H0 hypothesis: There is not a relationship between variable 1 and variable 2

H1 hypothesis: There is a relationship between variable 1 and variable 2

If the obtained p-value (alpha level) is less than what it is being tested at, then one can state that there is a significant relationship between the variables. Depending on the field, the p-value can vary. Most fields use an alpha level of 0.05. For our purpose, we will use an alpha level of 0.05.

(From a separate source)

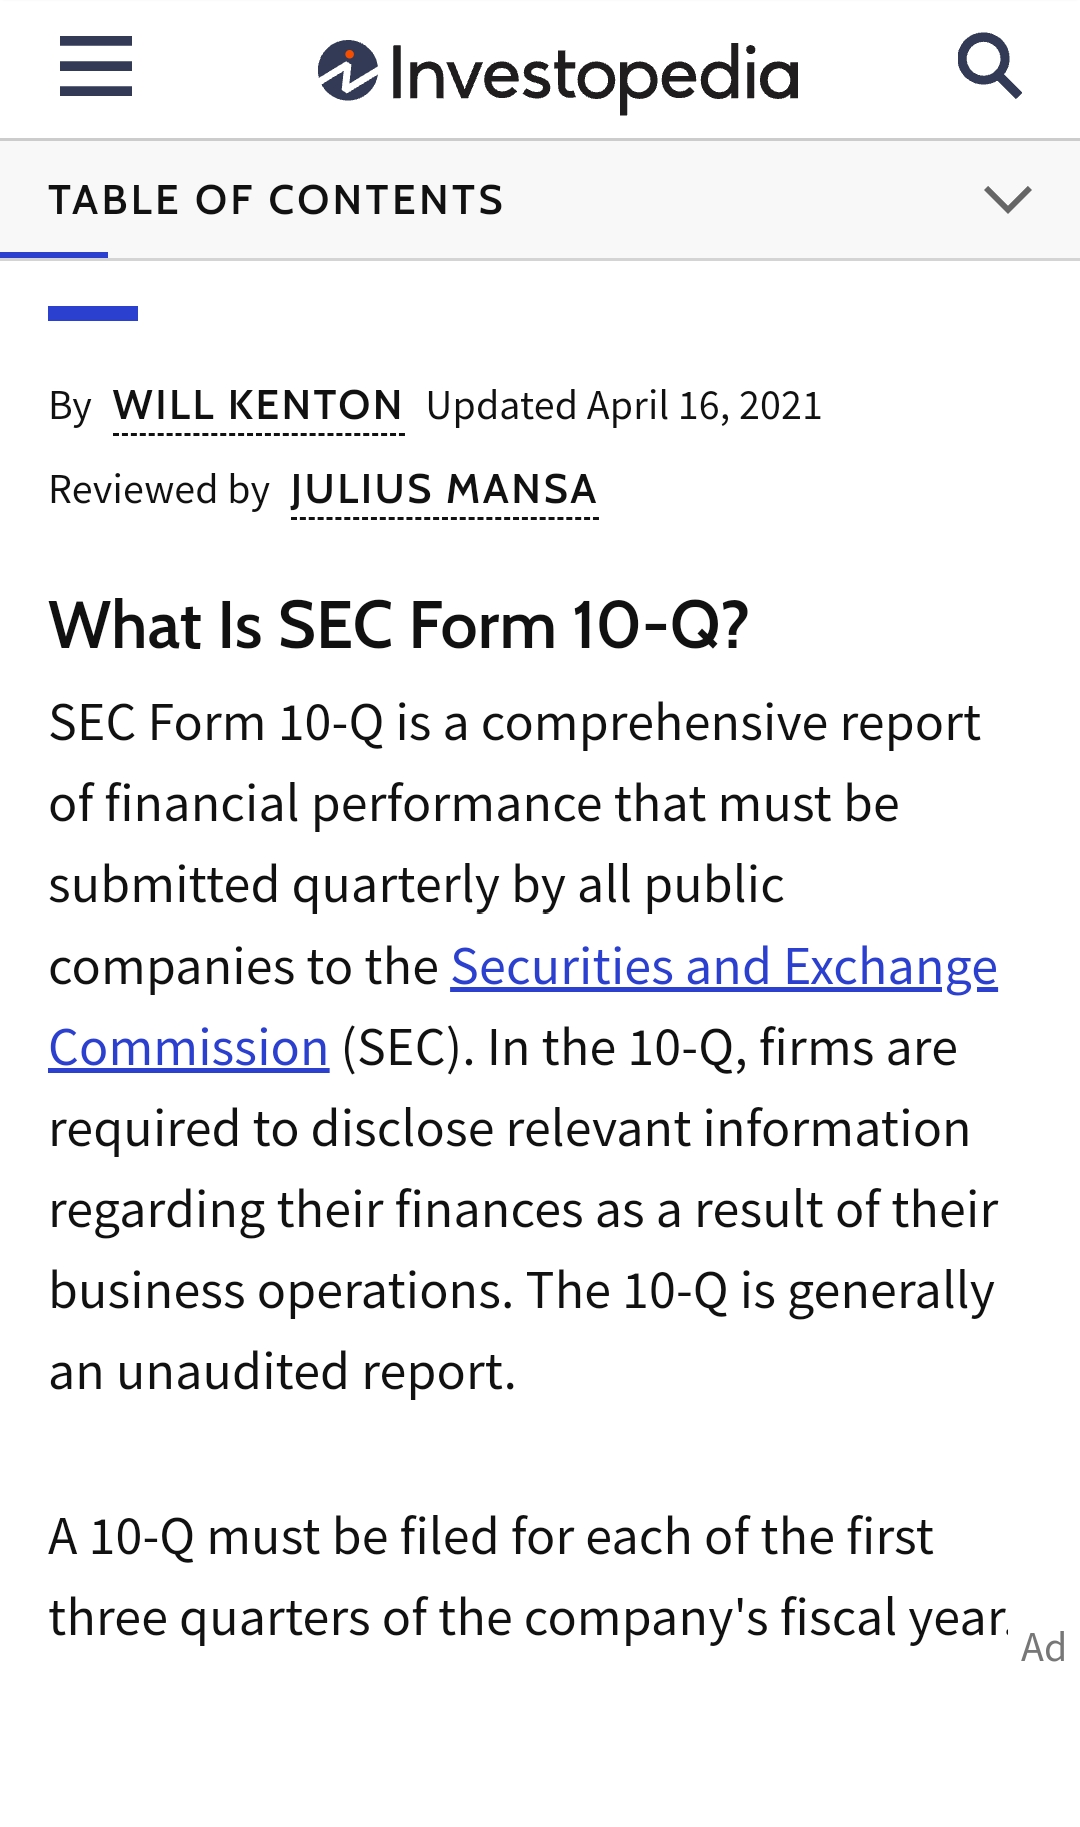Open the hamburger navigation menu

(x=96, y=66)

There are a few types of correlation:

    • Positive correlation: as one variable increases so does the other

correlation python correlations

    • Negative (inverse) correlation: as one variable increases the other variable decreases

correlation python correlations

    • No correlation: there is no association between the changes in the two variables

correlation python correlations

The strength of the correlation matters. The closer the absolute value is to -1 or 1, the stronger the correlation.

r value Strength
0.0 – 0.2 Weak correlation
0.3 – 0.6 Moderate correlation
0.7 – 1.0 Strong correlation

Pearson Correlation Assumptions

Pearson correlation test is a parametric test that makes assumption about the data. In order for the results of a Pearson correlation test to be valid, the data must meet these assumptions. If any of the assumptions are violated, then another test should be used. The assumptions are:

  • Each variable should be either ratio or interval measurements
  • Related pairs of data; each participant should have data in each variable being compared
  • Absence of outliers
  • A linear relationship between the two variables is present
    • When plotted, the lines form a line and is not curved
  • There is homoscedasticity of the data
    • When plotted, the data points do not form a cone looking shape

Spearman Rank Correlation Assumptions

The Spearman rank correlation is a non-parametric test that does not make any assumptions about the distribution of the data. There are two assumptions for the Spearman rank correlation test and they are:

  • Each variable should be either ordinal, ratio, or interval measurements
  • There is a monotonic relationship between the variables being tested
    • A monotonic relationship exists when either as one variable increases so does the other, or as one variable increases the other variable decreases.

Kendall’s Tau-b Correlation Assumptions

The Kendall’s Tau-b correlation is a non-parametric test that does not make any assumptions about the distribution of the data. There are two assumptions for the Kendall’s Tau-b correlation test and they are:

  • Each variable should be either ordinal, ratio, or interval measurements
  • There should be a monotonic relationship between the variables being tested
    • Kendall’s Tau-b tests if there is a monotonic relationship,
      and this assumption is not a strict one for this test

An easy way to check for a linear relationship, homoscedasticity of the data, and/or a monotonic relationship is to plot the variables.

Data used for this Example

The data used in this example is from Kaggle.com from the user shivamagrawal. The data set contains information on attributes of diamonds. Link to the Kaggle source of the data set is here.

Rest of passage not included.